WordPress issued a security and maintenance release which fixes multiple vulnerabilities in versions 4.7.1 and earlier. This security and maintenance release addresses the following vulnerabilities:

  • An unauthenticated privilege escalation vulnerability was discovered in a REST API endpoint.
  • The user interface for assigning taxonomy terms in "Press This" is shown to users who do not have permissions to use it.
  • "WP_Query" is vulnerable to a SQL injection (SQLi) when passing unsafe data. WordPress core is not directly vulnerable to this issue, but additional hardening was added to prevent plugins and themes from accidentally causing a vulnerability.
  • A cross-site scripting (XSS) vulnerability was discovered in the posts list table.

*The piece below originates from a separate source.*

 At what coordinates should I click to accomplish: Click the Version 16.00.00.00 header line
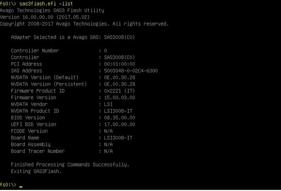click(x=45, y=17)
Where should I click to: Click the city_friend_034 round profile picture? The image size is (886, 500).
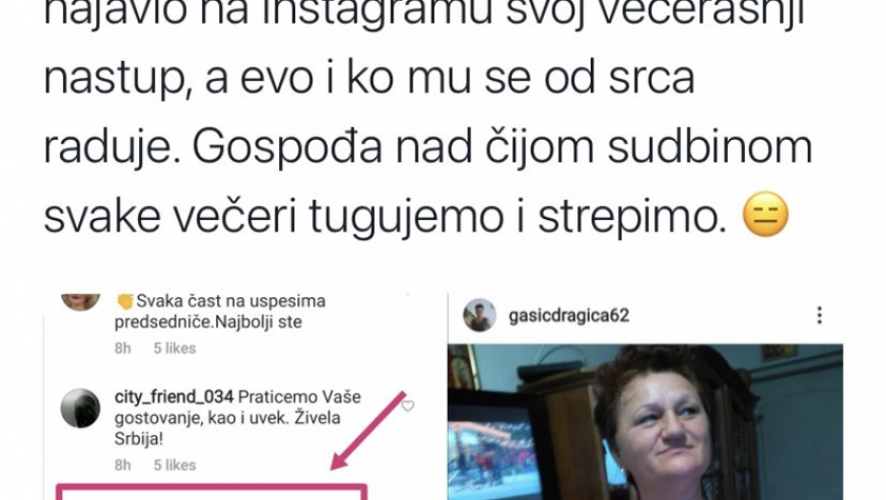(x=80, y=408)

Successful exploitation of these vulnerabilities could allow for unauthorized privilege escalation allowing an attacker to compromise the affected website, or allow access to or modify data on the website.

RECOMMENDATIONS:

We recommend the following actions be taken:

  • Ensure no unauthorized systems changes have occurred before applying patches.
  • Update WordPress CMS to the latest version after appropriate testing.
  • Run all software as a non-privileged user to diminish effects of a successful attack.
  • Review and follow WordPress hardening guidelines - http://codex.wordpress.org/Hardening_WordPress.

REFERENCES:

WordPress:
https://wordpress.org/news/2017/01/wordpress-4-7-2-security-release/
https://make.wordpress.org/core/2017/02/01/disclosure-of-additional-security-fix-in-wordpress-4-7-2/